## Exercise details
Could you set down every record below exactly as it appears?

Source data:
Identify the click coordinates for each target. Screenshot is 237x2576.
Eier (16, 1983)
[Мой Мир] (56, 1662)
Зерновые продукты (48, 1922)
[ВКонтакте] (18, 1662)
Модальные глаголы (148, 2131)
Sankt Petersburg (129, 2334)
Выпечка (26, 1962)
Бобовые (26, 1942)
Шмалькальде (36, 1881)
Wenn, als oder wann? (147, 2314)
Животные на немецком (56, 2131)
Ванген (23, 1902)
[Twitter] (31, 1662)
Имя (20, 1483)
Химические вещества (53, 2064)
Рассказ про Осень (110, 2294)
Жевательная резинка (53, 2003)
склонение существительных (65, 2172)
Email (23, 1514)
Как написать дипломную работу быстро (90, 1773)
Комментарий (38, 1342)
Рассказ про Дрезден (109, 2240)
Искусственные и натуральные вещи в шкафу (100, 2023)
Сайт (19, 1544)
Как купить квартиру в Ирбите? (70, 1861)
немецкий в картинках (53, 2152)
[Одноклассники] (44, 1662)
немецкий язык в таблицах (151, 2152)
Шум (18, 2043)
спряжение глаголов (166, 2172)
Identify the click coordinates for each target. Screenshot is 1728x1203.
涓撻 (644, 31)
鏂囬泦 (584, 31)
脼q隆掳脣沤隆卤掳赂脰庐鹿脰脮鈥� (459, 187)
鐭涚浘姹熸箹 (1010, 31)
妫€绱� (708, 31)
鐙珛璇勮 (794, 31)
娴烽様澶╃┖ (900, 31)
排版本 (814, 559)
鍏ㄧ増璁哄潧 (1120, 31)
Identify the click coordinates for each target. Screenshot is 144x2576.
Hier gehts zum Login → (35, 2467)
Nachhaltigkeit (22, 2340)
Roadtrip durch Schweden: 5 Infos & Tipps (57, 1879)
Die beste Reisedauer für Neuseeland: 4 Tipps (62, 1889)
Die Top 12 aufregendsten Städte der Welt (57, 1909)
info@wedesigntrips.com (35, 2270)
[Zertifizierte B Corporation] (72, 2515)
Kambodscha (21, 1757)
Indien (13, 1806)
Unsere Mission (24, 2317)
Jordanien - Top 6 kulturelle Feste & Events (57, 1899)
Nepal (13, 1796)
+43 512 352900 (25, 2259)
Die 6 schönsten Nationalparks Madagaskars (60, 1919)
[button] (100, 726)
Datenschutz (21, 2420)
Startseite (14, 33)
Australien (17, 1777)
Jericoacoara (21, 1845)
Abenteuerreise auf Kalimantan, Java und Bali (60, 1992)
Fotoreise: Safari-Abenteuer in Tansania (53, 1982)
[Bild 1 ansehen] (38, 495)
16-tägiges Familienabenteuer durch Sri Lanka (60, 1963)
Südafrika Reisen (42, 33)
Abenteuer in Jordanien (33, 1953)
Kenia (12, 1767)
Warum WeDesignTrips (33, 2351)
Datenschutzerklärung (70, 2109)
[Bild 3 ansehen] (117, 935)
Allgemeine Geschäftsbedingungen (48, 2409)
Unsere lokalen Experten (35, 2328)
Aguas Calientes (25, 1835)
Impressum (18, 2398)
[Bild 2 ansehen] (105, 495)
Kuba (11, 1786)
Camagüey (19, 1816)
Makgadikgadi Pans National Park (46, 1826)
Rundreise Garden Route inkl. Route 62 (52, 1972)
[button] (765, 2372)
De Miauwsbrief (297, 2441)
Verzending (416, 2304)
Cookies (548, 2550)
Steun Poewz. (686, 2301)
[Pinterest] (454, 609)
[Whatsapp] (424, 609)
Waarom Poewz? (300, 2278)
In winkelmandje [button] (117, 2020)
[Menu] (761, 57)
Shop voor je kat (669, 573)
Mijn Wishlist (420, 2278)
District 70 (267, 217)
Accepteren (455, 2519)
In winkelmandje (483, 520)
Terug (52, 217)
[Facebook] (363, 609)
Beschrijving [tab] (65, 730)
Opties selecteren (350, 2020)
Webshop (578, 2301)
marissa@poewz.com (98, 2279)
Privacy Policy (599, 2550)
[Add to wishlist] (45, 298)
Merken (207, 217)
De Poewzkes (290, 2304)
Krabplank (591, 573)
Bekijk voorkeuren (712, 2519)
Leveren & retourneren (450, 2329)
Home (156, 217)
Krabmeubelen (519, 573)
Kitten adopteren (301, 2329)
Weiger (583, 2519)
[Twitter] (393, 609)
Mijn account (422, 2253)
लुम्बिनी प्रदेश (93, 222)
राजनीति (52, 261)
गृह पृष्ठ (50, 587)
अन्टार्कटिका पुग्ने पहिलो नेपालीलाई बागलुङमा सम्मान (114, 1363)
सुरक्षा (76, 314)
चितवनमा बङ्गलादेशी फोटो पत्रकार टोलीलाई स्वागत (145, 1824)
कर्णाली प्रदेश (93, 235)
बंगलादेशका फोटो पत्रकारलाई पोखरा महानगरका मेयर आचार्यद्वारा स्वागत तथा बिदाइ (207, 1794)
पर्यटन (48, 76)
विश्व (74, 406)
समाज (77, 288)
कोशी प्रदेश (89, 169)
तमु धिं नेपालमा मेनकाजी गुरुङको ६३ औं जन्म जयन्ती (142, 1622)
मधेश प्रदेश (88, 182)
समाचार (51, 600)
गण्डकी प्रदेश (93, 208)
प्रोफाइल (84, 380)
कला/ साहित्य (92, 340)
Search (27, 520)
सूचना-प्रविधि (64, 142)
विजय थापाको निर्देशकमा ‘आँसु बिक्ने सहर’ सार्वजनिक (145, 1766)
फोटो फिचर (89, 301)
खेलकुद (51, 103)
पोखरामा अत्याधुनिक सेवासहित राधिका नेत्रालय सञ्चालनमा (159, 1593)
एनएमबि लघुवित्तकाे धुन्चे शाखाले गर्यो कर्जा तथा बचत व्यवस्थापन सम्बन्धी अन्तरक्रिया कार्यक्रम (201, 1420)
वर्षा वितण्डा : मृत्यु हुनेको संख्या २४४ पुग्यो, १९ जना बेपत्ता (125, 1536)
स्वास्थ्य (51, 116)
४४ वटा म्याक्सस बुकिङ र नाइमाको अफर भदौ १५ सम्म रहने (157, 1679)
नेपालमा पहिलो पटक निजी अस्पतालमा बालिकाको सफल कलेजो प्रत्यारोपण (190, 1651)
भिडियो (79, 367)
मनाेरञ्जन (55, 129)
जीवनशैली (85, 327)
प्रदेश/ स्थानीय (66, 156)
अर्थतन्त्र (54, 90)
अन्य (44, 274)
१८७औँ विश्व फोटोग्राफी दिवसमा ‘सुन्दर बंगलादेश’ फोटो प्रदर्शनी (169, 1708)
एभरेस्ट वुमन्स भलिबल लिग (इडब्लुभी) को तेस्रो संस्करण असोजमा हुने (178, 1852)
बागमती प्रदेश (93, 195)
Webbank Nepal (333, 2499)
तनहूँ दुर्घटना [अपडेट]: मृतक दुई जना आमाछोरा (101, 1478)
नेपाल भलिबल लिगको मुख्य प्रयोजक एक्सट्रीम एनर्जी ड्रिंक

## Solved problem
Identify the click coordinates for each target. Screenshot is 237x2576.
Eier (16, 1983)
[Мой Мир] (56, 1662)
Зерновые продукты (48, 1922)
[ВКонтакте] (18, 1662)
Модальные глаголы (148, 2131)
Sankt Petersburg (129, 2334)
Выпечка (26, 1962)
Бобовые (26, 1942)
Шмалькальде (36, 1881)
Wenn, als oder wann? (147, 2314)
Животные на немецком (56, 2131)
Ванген (23, 1902)
[Twitter] (31, 1662)
Имя (20, 1483)
Химические вещества (53, 2064)
Рассказ про Осень (110, 2294)
Жевательная резинка (53, 2003)
склонение существительных (65, 2172)
Email (23, 1514)
Как написать дипломную работу быстро (90, 1773)
Комментарий (38, 1342)
Рассказ про Дрезден (109, 2240)
Искусственные и натуральные вещи в шкафу (100, 2023)
Сайт (19, 1544)
Как купить квартиру в Ирбите? (70, 1861)
немецкий в картинках (53, 2152)
[Одноклассники] (44, 1662)
немецкий язык в таблицах (151, 2152)
Шум (18, 2043)
спряжение глаголов (166, 2172)
Identify the click coordinates for each target. Screenshot is 1728x1203.
涓撻 (644, 31)
鏂囬泦 (584, 31)
脼q隆掳脣沤隆卤掳赂脰庐鹿脰脮鈥� (459, 187)
鐭涚浘姹熸箹 (1010, 31)
妫€绱� (708, 31)
鐙珛璇勮 (794, 31)
娴烽様澶╃┖ (900, 31)
排版本 (814, 559)
鍏ㄧ増璁哄潧 (1120, 31)
Identify the click coordinates for each target. Screenshot is 144x2576.
Hier gehts zum Login → (35, 2467)
Nachhaltigkeit (22, 2340)
Roadtrip durch Schweden: 5 Infos & Tipps (57, 1879)
Die beste Reisedauer für Neuseeland: 4 Tipps (62, 1889)
Die Top 12 aufregendsten Städte der Welt (57, 1909)
info@wedesigntrips.com (35, 2270)
[Zertifizierte B Corporation] (72, 2515)
Kambodscha (21, 1757)
Indien (13, 1806)
Unsere Mission (24, 2317)
Jordanien - Top 6 kulturelle Feste & Events (57, 1899)
Nepal (13, 1796)
+43 512 352900 (25, 2259)
Die 6 schönsten Nationalparks Madagaskars (60, 1919)
[button] (100, 726)
Datenschutz (21, 2420)
Startseite (14, 33)
Australien (17, 1777)
Jericoacoara (21, 1845)
Abenteuerreise auf Kalimantan, Java und Bali (60, 1992)
Fotoreise: Safari-Abenteuer in Tansania (53, 1982)
[Bild 1 ansehen] (38, 495)
16-tägiges Familienabenteuer durch Sri Lanka (60, 1963)
Südafrika Reisen (42, 33)
Abenteuer in Jordanien (33, 1953)
Kenia (12, 1767)
Warum WeDesignTrips (33, 2351)
Datenschutzerklärung (70, 2109)
[Bild 3 ansehen] (117, 935)
Allgemeine Geschäftsbedingungen (48, 2409)
Unsere lokalen Experten (35, 2328)
Aguas Calientes (25, 1835)
Impressum (18, 2398)
[Bild 2 ansehen] (105, 495)
Kuba (11, 1786)
Camagüey (19, 1816)
Makgadikgadi Pans National Park (46, 1826)
Rundreise Garden Route inkl. Route 62 (52, 1972)
[button] (765, 2372)
De Miauwsbrief (297, 2441)
Verzending (416, 2304)
Cookies (548, 2550)
Steun Poewz. (686, 2301)
[Pinterest] (454, 609)
[Whatsapp] (424, 609)
Waarom Poewz? (300, 2278)
In winkelmandje [button] (117, 2020)
[Menu] (761, 57)
Shop voor je kat (669, 573)
Mijn Wishlist (420, 2278)
District 70 (267, 217)
Accepteren (455, 2519)
In winkelmandje (483, 520)
Terug (52, 217)
[Facebook] (363, 609)
Beschrijving [tab] (65, 730)
Opties selecteren (350, 2020)
Webshop (578, 2301)
marissa@poewz.com (98, 2279)
Privacy Policy (599, 2550)
[Add to wishlist] (45, 298)
Merken (207, 217)
De Poewzkes (290, 2304)
Krabplank (591, 573)
Bekijk voorkeuren (712, 2519)
Leveren & retourneren (450, 2329)
Home (156, 217)
Krabmeubelen (519, 573)
Kitten adopteren (301, 2329)
Weiger (583, 2519)
[Twitter] (393, 609)
Mijn account (422, 2253)
लुम्बिनी प्रदेश (93, 222)
राजनीति (52, 261)
गृह पृष्ठ (50, 587)
अन्टार्कटिका पुग्ने पहिलो नेपालीलाई बागलुङमा सम्मान (114, 1363)
सुरक्षा (76, 314)
चितवनमा बङ्गलादेशी फोटो पत्रकार टोलीलाई स्वागत (145, 1824)
कर्णाली प्रदेश (93, 235)
बंगलादेशका फोटो पत्रकारलाई पोखरा महानगरका मेयर आचार्यद्वारा स्वागत तथा बिदाइ (207, 1794)
पर्यटन (48, 76)
विश्व (74, 406)
समाज (77, 288)
कोशी प्रदेश (89, 169)
तमु धिं नेपालमा मेनकाजी गुरुङको ६३ औं जन्म जयन्ती (142, 1622)
मधेश प्रदेश (88, 182)
समाचार (51, 600)
गण्डकी प्रदेश (93, 208)
प्रोफाइल (84, 380)
कला/ साहित्य (92, 340)
Search (27, 520)
सूचना-प्रविधि (64, 142)
विजय थापाको निर्देशकमा ‘आँसु बिक्ने सहर’ सार्वजनिक (145, 1766)
फोटो फिचर (89, 301)
खेलकुद (51, 103)
पोखरामा अत्याधुनिक सेवासहित राधिका नेत्रालय सञ्चालनमा (159, 1593)
एनएमबि लघुवित्तकाे धुन्चे शाखाले गर्यो कर्जा तथा बचत व्यवस्थापन सम्बन्धी अन्तरक्रिया कार्यक्रम (201, 1420)
वर्षा वितण्डा : मृत्यु हुनेको संख्या २४४ पुग्यो, १९ जना बेपत्ता (125, 1536)
स्वास्थ्य (51, 116)
४४ वटा म्याक्सस बुकिङ र नाइमाको अफर भदौ १५ सम्म रहने (157, 1679)
नेपालमा पहिलो पटक निजी अस्पतालमा बालिकाको सफल कलेजो प्रत्यारोपण (190, 1651)
भिडियो (79, 367)
मनाेरञ्जन (55, 129)
जीवनशैली (85, 327)
प्रदेश/ स्थानीय (66, 156)
अर्थतन्त्र (54, 90)
अन्य (44, 274)
१८७औँ विश्व फोटोग्राफी दिवसमा ‘सुन्दर बंगलादेश’ फोटो प्रदर्शनी (169, 1708)
एभरेस्ट वुमन्स भलिबल लिग (इडब्लुभी) को तेस्रो संस्करण असोजमा हुने (178, 1852)
बागमती प्रदेश (93, 195)
Webbank Nepal (333, 2499)
तनहूँ दुर्घटना [अपडेट]: मृतक दुई जना आमाछोरा (101, 1478)
नेपाल भलिबल लिगको मुख्य प्रयोजक एक्सट्रीम एनर्जी ड्रिंक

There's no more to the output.